AUSGANGSDOKUMENT:
□ □ □

Kreditwesen aktuell

Der ABS-Markt zwischen Aufschwung und Krise

Die Kreditkrise hat die Welt seit dem Zusammenbruch der Bear Stearns Hedgefonds Ende Juli 2007 fest im Griff. Liquidität, bis dahin im Überfluss vorhanden, ist zwischenzeitlich weltweit zur Mangelware geworden und Asset Backed Securities sind im Fokus des Geschehens. Was sind die Hintergründe?

Übertreibungen am amerikanischen Häusermarkt

Wenn man das augenblickliche Geschehen erklären will, muss man das Feld der ABS-Märkte verlassen und etwas weiter ausholen. Im Gefolge des Börseneinbruchs von 2000 und der Terrorangriffe von 2001 hatte die amerikanische Notenbank, das japanische Deflationsszenario als Menetekel vor Augen, die Zinsen stark gesenkt und andere Zentralbanken folgten. Die dadurch entstandene Liquidität suchte sich ihr Ventil, billiges Geld trieb den amerikanischen Häusermarkt an und steigende Hauspreise waren wiederum der beste Treibstoff für die weitere Expansion der Kreditmärkte. Nach fünf Jahren Immobilienboom waren die Preise um etwa 60 Prozent gestiegen, die guten Schuldner wurden knapp, doch die Vergabekriterien für Kredite wurden lockerer und Kreditnehmer mit immer schlechteren Bonitäten wurden mit Krediten versorgt. Solange die Hauspreise stiegen und säumige Schuldner mit Gewinn ihre Immobilien verkaufen und die Kredite zurückzahlen konnten, war dies alles kein Problem. Das ganze System kippte, als die Hauspreise 2006 zunächst stagnierten und seitdem fallen. Die darauf folgenden Kreditausfälle, insbesondere im unteren Marktsegment den sogenannten Subprimes - übertreffen alle Erwartungen. Neuere Untersuchungen gehen davon aus, dass über 20 Prozent der Subprime-Kredite, die 2006 herausgelegt ausfallen und in die Zwangsvollstreckung gehen (RBS Greenwich Studie), was je nach Verwertungsquote Ausfälle zwischen fünf bis acht Prozent mit sich bringen würde.

□ □ □

IHRE AUFGABE:
Ändern Sie im Artikel über den ABS-Markt den Abschnitt zwischen „Der ABS-Markt zwischen“ und „sind die Hintergründe?“ einschließlich, indem Sie „Kreditkrise“ durch „Finanzkrise“ ersetzen, und geben Sie ihn wieder. Die Zeilen weiter unten sind hierfür ohne Bedeutung.

DATENAUSZUG:
□ □ □

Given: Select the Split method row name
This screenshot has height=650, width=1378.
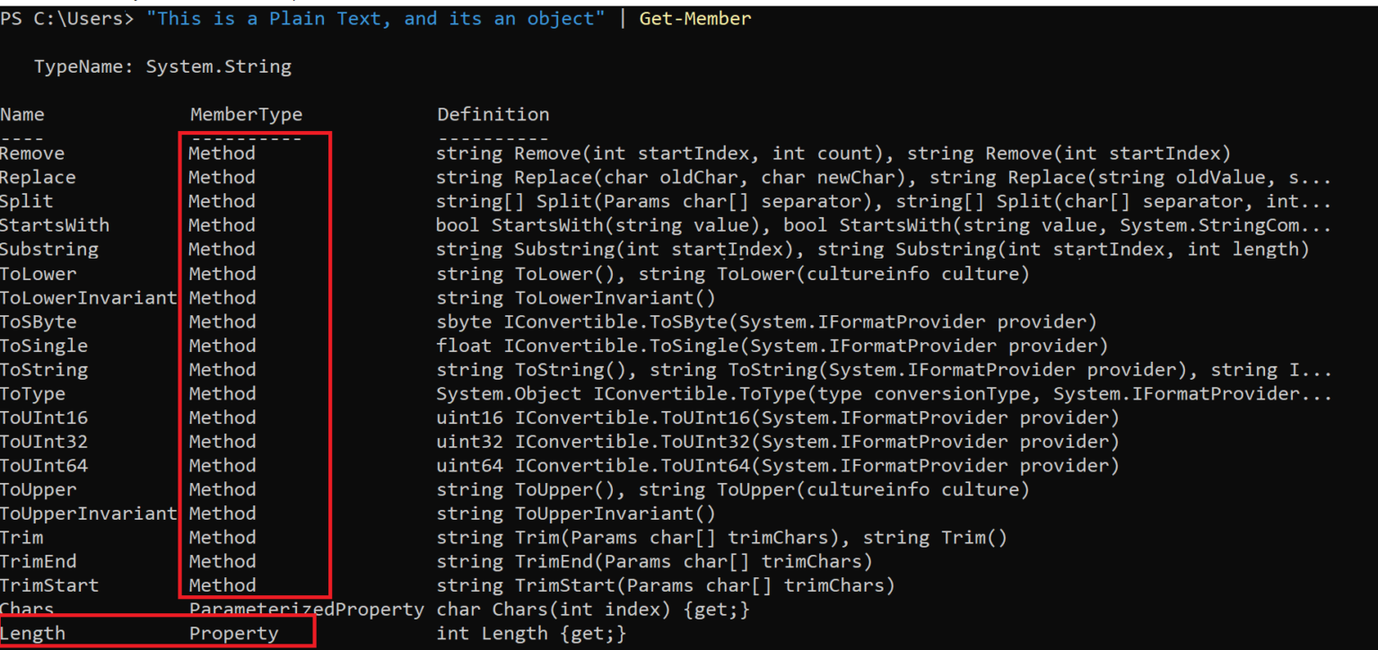Looking at the screenshot, I should coord(27,201).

□ □ □

IHRE ANTWORT:
Der ABS-Markt zwischen Aufschwung und Krise

Die Finanzkrise hat die Welt seit dem Zusammenbruch der Bear Stearns Hedgefonds Ende Juli 2007 fest im Griff. Liquidität, bis dahin im Überfluss vorhanden, ist zwischenzeitlich weltweit zur Mangelware geworden und Asset Backed Securities sind im Fokus des Geschehens. Was sind die Hintergründe?